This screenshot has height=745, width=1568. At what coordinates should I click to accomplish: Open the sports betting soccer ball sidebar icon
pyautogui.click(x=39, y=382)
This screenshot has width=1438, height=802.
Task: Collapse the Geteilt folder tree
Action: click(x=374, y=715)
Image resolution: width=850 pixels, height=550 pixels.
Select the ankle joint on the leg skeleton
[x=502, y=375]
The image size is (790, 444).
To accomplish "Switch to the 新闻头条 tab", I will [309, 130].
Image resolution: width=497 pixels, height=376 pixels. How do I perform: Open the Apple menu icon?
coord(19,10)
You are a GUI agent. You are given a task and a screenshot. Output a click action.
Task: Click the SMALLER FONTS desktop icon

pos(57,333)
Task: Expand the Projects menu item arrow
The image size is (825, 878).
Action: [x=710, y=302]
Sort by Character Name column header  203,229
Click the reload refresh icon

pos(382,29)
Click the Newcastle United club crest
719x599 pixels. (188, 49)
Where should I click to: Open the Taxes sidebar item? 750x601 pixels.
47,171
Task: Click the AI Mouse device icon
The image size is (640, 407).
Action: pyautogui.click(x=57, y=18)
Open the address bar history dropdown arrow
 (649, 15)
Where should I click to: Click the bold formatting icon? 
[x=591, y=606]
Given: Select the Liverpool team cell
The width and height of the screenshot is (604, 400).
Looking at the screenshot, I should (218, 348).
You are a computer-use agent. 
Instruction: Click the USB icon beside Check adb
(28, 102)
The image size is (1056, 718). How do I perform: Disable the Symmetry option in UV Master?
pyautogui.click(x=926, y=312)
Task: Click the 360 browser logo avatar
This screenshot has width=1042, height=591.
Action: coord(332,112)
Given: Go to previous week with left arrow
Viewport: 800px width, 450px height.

__Work to complete__
Everything in the listing should be given again word for word.

__Written answer__
This screenshot has height=745, width=1568. At what coordinates should I click to accomplish: Open the sports betting soccer ball sidebar icon
pyautogui.click(x=39, y=382)
This screenshot has width=1438, height=802.
Task: Collapse the Geteilt folder tree
Action: click(x=374, y=715)
Image resolution: width=850 pixels, height=550 pixels.
Select the ankle joint on the leg skeleton
[x=502, y=375]
The image size is (790, 444).
To accomplish "Switch to the 新闻头条 tab", I will [309, 130].
Image resolution: width=497 pixels, height=376 pixels. How do I perform: Open the Apple menu icon?
coord(19,10)
You are a GUI agent. You are given a task and a screenshot. Output a click action.
Task: Click the SMALLER FONTS desktop icon

pos(57,333)
Task: Expand the Projects menu item arrow
The image size is (825, 878).
Action: [x=710, y=302]
Sort by Character Name column header  203,229
Click the reload refresh icon

pos(382,29)
Click the Newcastle United club crest
719x599 pixels. (188, 49)
Where should I click to: Open the Taxes sidebar item? 750x601 pixels.
47,171
Task: Click the AI Mouse device icon
The image size is (640, 407).
Action: pyautogui.click(x=57, y=18)
Open the address bar history dropdown arrow
 (649, 15)
Where should I click to: Click the bold formatting icon? 
[x=591, y=606]
Given: Select the Liverpool team cell
The width and height of the screenshot is (604, 400).
Looking at the screenshot, I should (218, 348).
You are a computer-use agent. 
Instruction: Click the USB icon beside Check adb
(28, 102)
The image size is (1056, 718). How do I perform: Disable the Symmetry option in UV Master?
pyautogui.click(x=926, y=312)
Task: Click the 360 browser logo avatar
This screenshot has width=1042, height=591.
Action: coord(332,112)
Given: Go to previous week with left arrow
Viewport: 800px width, 450px height.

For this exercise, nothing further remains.